The visitation (some would call a wake) took place on Thursday night after mom passed on Tuesday. The ladies and gentlemen of the church made it clear, “Don’t you worry about a thing.” They served dinner (we always called it “super” and I don’t remember when the word-change took place) while nearly two hundred people came by to pay their respects to my mother, this graceful lady that touched so many lives.

Remember, this is a woman that spent her last three years in a nursing home – a little ways removed from the normal traffic of even a small town. Those that came by on Thursday night included a dwindling number of her peers along with children and grandchildren of her peers.

There was lunch for all our family at noon before the two o’clock funeral service provided by the ladies of the church as well as desert and coffee after the brief cemetery service. Not just groceries, this was sustenance given in love, with few words spoken, few words needed.

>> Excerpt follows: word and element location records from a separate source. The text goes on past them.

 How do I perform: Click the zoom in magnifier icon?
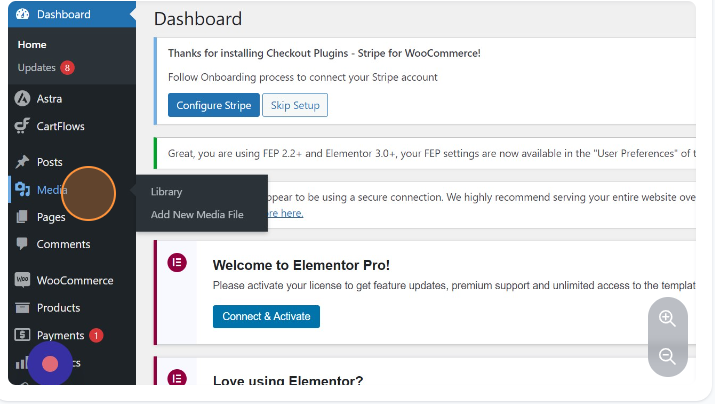click(x=667, y=319)
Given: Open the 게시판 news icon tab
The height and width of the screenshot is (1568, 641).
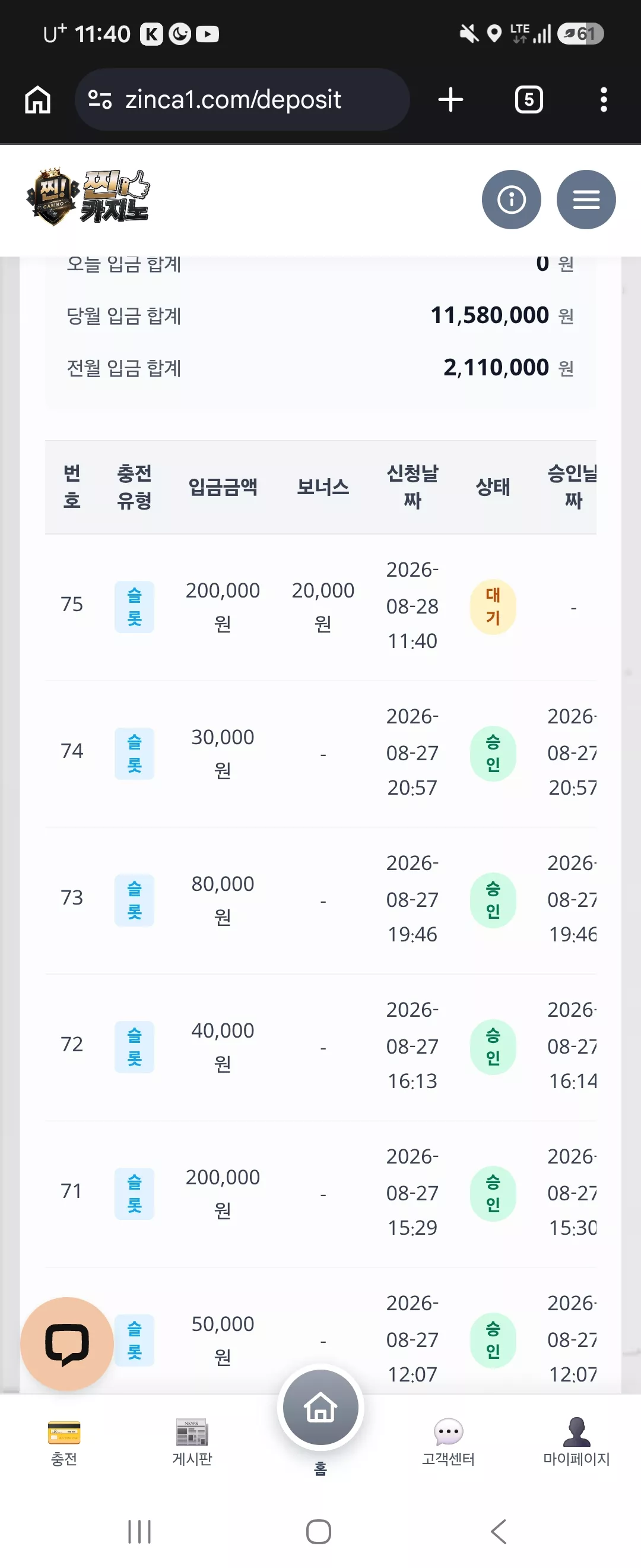Looking at the screenshot, I should point(192,1443).
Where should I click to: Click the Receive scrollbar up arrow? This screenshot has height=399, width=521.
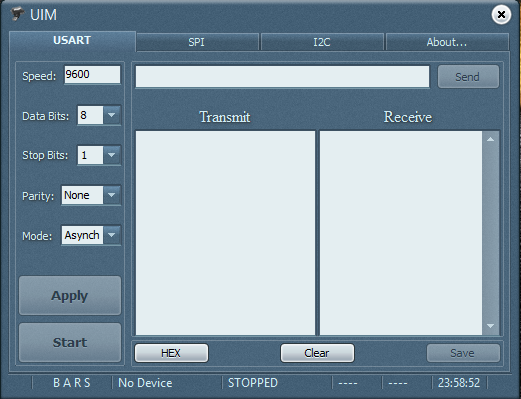490,139
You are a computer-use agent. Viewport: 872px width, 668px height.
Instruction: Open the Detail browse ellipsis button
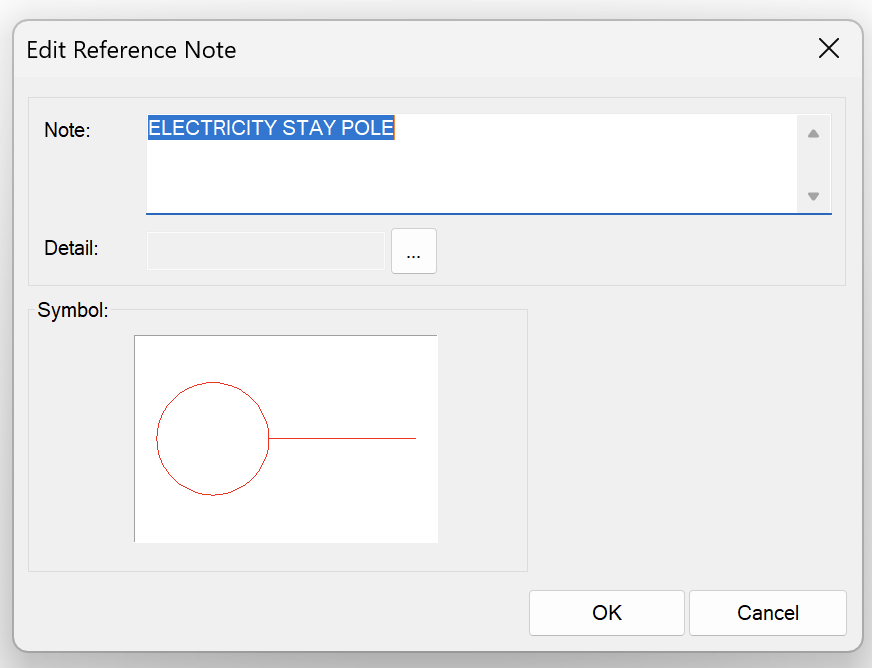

Take the school away, close businesses and watch more of the houses fall into disrepair and what you have left is the authentic soul of a town – the people that make a community a real “community.” The buildings are not the soul, the economic heartbeat, as important as it might be, is not the soul, the school is not the soul. The people, with a keen understanding of God’s grace and mercy, with a daily awareness of His presence and with a commitment to being His hands on the earth – that is the real soul of a place. And that soul lives and thrives – the heartbeat is strong in my hometown.

A little over a week after laying her to rest, as you would expect, I’m slowly coming to the realization that she’s really gone. Yes, I picked up the phone to call the other day. A simple phone call would bring my mom a lot of happiness. She loved to talk. And I kind of miss the weekly email from Amazon saying “Thank you for your order” as she worked her way through one book after another on her Kindle.

One of the hardest things for me to deal with right now is getting back into harmony with the urgency of this life. I listen to the radio or try and watch some mindless television show and I’m amazed at the insignificant minutia some call important. Sports radio hosts are all worked up over the latest trade or the NFL season opener and political pundits continue their war of words over a truckload of all-so-important issues. I don’t think my mom is concerned over who occupies the White House anymore, but I know this . . . I’m going to try put a better filter between the important and the not-so and maybe get less worked up over everything in general.

The urgency just doesn’t really resonate right now.

And common errands seem more common.

My wife was preparing for the students to come back to school and we went shopping for supplies a few days ago. The late-afternoon sky was beautiful that day as I walked to the car carrying a box of copy paper. I looked up and thought (and this is not an official, verifiable theological position) “Hmm, my mom is up there somewhere, wherever heaven is, in whatever dimension it exists, free, no pain, unrestrained by the limitation of a mortal body and I’m buying copy paper. Who got the better end of this deal?”

After a life well-lived, leaving her mark on the world around her with honor and dignity, she is not (as some might think) getting what she deserves. She would be the first to tell you that none of us deserve a heavenly eternity, but by the grace of God, the free gift He gave, we receive it and lay all the crowns at His feet.